7 1.2 Perumusan Masalah Konversi lahan sawah ke non sawah secara terus menerus menyebabkan penurunan luas lahan sawah. Konversi lahan tersebut terjadi pada lahan sawah dan lahan pertanian lain yang potensial untuk tanaman pangan, maka hal ini akan menimbulkan masalah pada produksi pangan di Indonesia. Masalah akan timbul apabila peningkatan produkstivitas tanaman pangan tidak sebanding dengan penyusutan lahan pertanian, maka hal ini akan menyebabkan terjadinya penurunan produksi tanaman pangan secara terus menerus. Pertumbuhan dan perkembangan suatu wilayah yang disertai pertambahan penduduk akan menuntut kebutuhan akan lahan yang lebih luas. Hal ini akan meningkatkan permintaan akan lahan dengan sektor-sektor tersebut, yang akan menimbulkan persaingan penggunaan lahan dengan sektor pertanian. Lahan pertanian yang dialihfungsikan adalah lahan kering yang produktivitasnya sangat rendah, maka tidaklah terlalu mengancam produksi pangan, akan tetapi hal ini menjadi lain apabila yang dialihfungsikan menyangkut lahan pertanian sawah yang beririgasi. Hal ini akan mengancam swasembada pangan. Konversi lahan sawah ke penggunaan non sawah sebagai dampak dari peningkatan jumlah penduduk akan menyebabkan terjadinya ketidakseimbangan, dimana produksi pangan akan berkurang akibat konversi lahan. Disisi lain kebutuhan konsumsi pangan masyarakat secara agregat meningkat, dan selanjutnya dapat menjadi ancaman bagi kemampuan wilayah untuk menyediakan kebutuhan pangan bagi penduduknya.
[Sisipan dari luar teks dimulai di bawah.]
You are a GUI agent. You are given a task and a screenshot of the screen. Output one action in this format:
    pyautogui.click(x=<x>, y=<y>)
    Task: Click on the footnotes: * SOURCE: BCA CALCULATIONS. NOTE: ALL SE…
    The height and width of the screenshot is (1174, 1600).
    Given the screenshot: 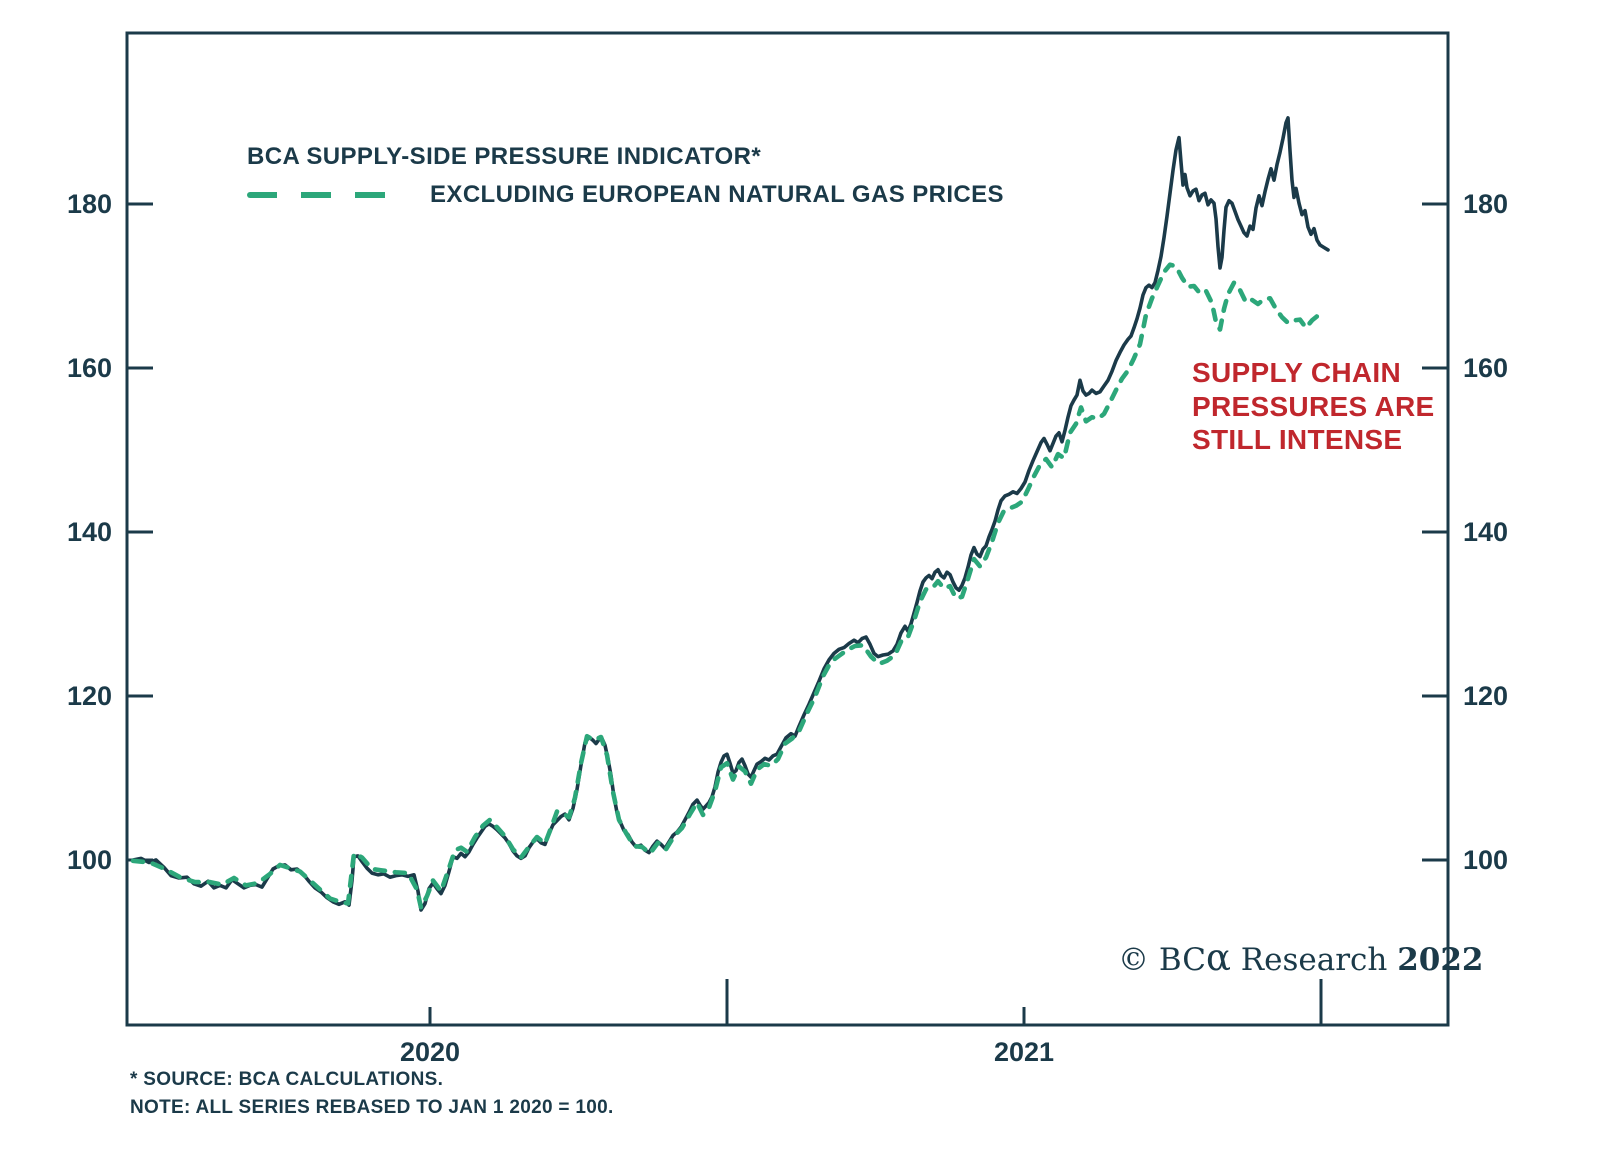 What is the action you would take?
    pyautogui.click(x=372, y=1094)
    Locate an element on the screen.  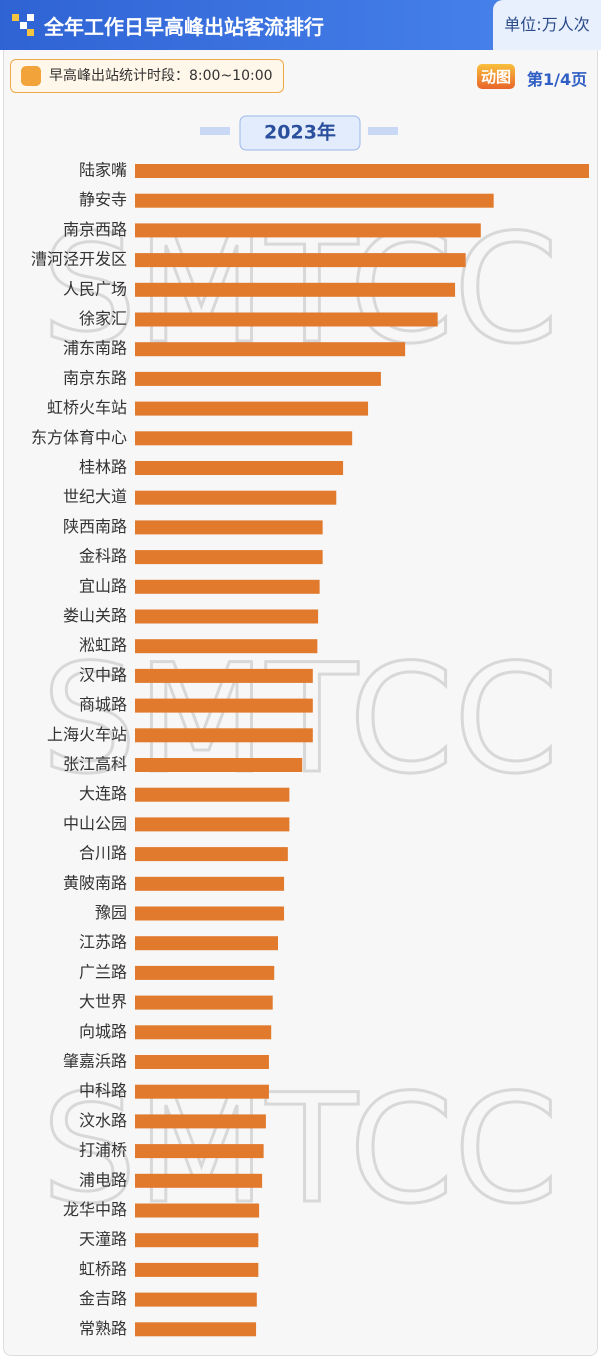
category-label: 东方体育中心 is located at coordinates (79, 438).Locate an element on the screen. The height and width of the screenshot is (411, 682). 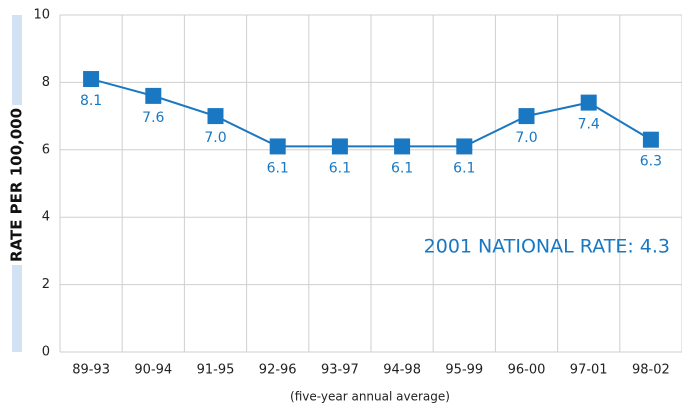
x-tick-label: 90-94 is located at coordinates (153, 370).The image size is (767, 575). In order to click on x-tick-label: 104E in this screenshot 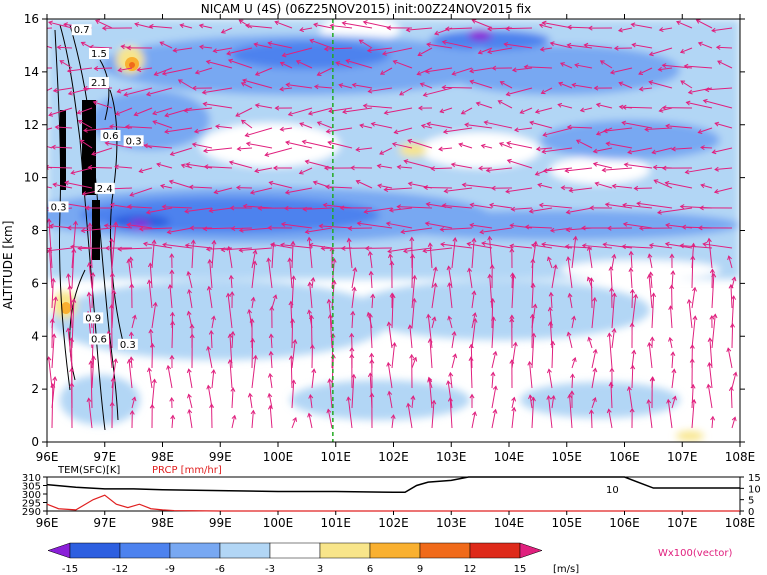, I will do `click(510, 457)`.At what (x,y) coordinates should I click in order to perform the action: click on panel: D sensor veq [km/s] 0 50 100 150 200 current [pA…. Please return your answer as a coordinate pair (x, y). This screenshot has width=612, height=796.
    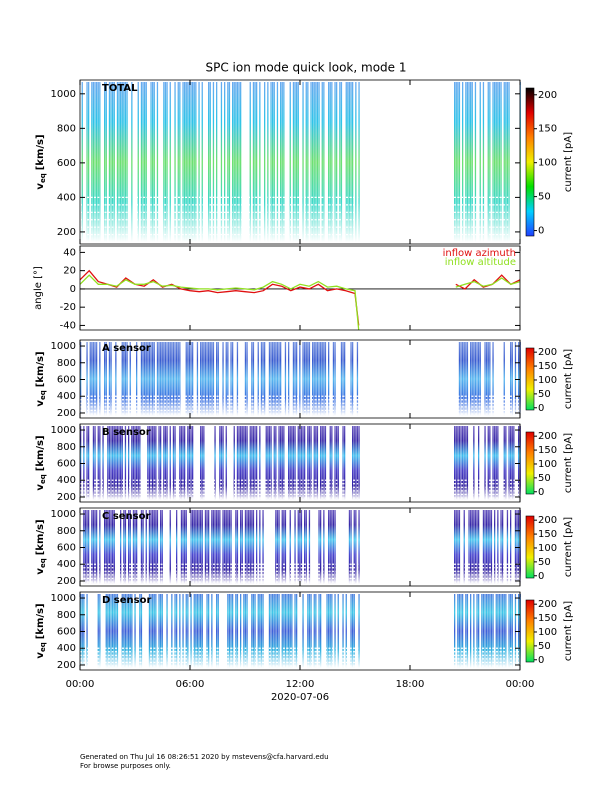
    Looking at the image, I should click on (304, 647).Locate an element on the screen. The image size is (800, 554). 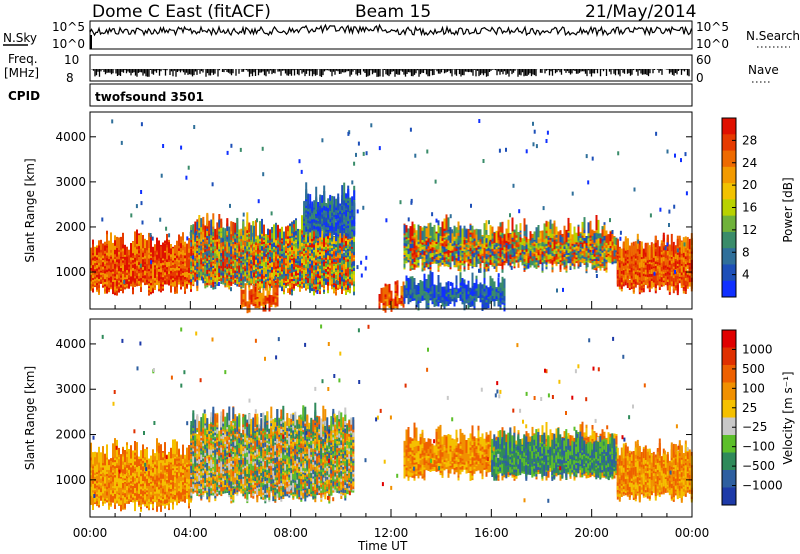
freq-strip-frame is located at coordinates (391, 68).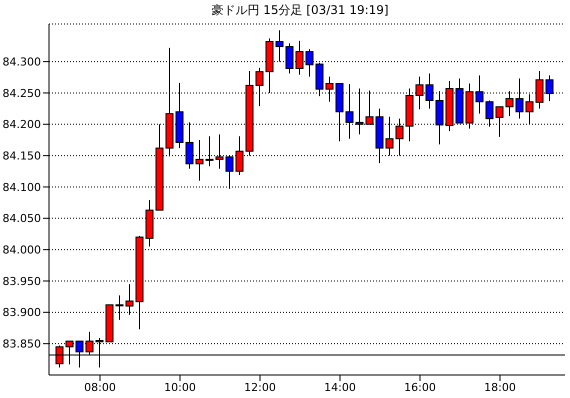  Describe the element at coordinates (22, 93) in the screenshot. I see `y-tick-label: 84.250` at that location.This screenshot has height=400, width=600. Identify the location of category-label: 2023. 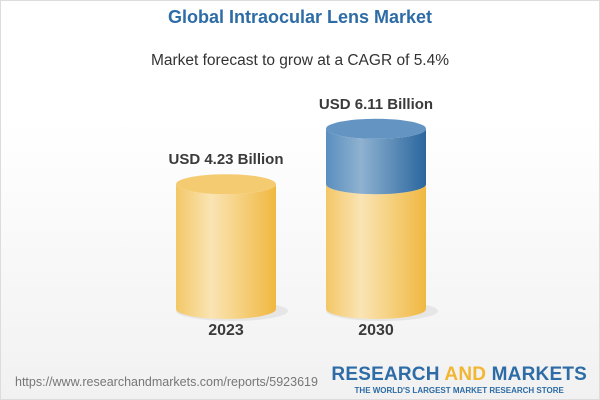
(226, 330).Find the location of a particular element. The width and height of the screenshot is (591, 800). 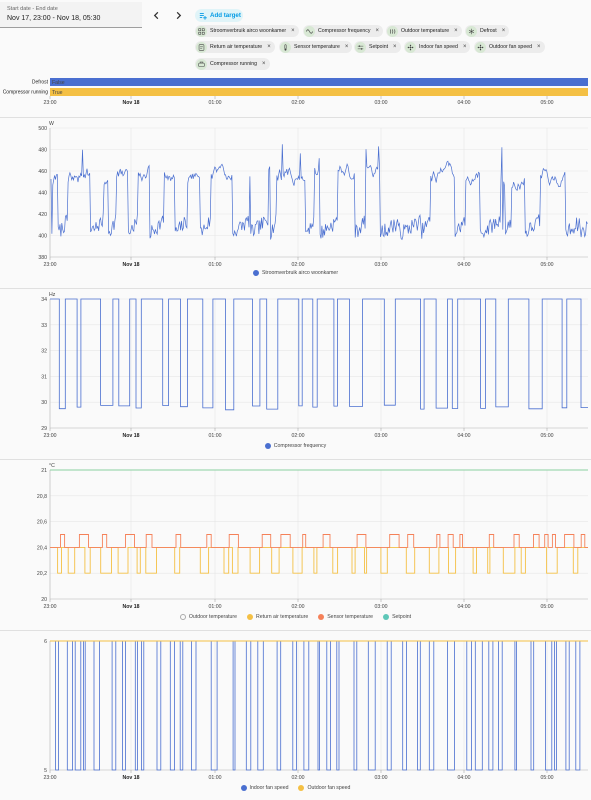

timeline-row-label: Defrost is located at coordinates (40, 83).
8 Untuk mengendalikan konversi lahan sawah ke non sawah seperti perkebunan, pemukiman dan industri yang terjadi agar tidak memberikan dampak negatif yang lebih besar maka perlu diketahui informasi yang akurat mengenai konversi lahan yang terjadi, yaitu bagaimana dinamika luas maupun distribusi dari konversi lahan tersebut sehingga dapat dihitung dampak konversi lahan yang terjadi, terutama dampaknya terhadap kehilangan dan ketersediaan pangan. Mengetahui bagaimana dinamika konversi lahan yang terjadi, selanjutnya dapat diidentifikasi hal-hal yang menjadi penyebab terjadinya konversi lahan tersebut. Berdasarkan uraian tersebut, secara rinci masalah yang akan dikaji di dalam penelitian ini adalah : 1. Bagaimana trend luas lahan sawah di Provinsi Bengkulu? 2. Faktor-faktor apa saja yang mempengaruhi konversi lahan sawah di Provinsi Bengkulu? 3. Faktor-faktor apa saja yang mempengaruhi produksi padi di Provinsi Bengkulu? 1.3 Tujuan Penelitian Berdasarkan uraian pada latar belakang dan perumusan masalah, maka penilitian ini bertujuan untuk : 1. Mengetahui trend luas lahan sawah di Provinsi Bengkulu. 2. Mengetahui faktor-faktor yang mempengaruhi konversi lahan sawah di Provinsi Bengkulu.
9 3. Mengetahui faktor-faktor yang mempengaruhi produksi padi di Provinsi Bengkulu. 1.4 Kegunaan Penelitian Adapun kegunaan penelitian ini adalah : 1. Menambah pengetahuan dan sensitivitas terhadap permasalahan yang terjadi serta sebagai syarat guna memperoleh derajat S-2 Master of Science di Fakultas Pertanian Universitas Gadjah Mada. 2. Memberikan informasi sebagai bahan masukan untuk melakukan penelaahan lebih jauh melalui penelitian sejenis maupun penelitian lebih lanjut. 3. Menambah informasi serta menjadi bahan pertimbangan bagi pemerintah pusat maupun daerah dalam rangka merumuskan dan menerapkan kebijakan dalm mengatasi permasalahan pengendalian konversi lahan sawah.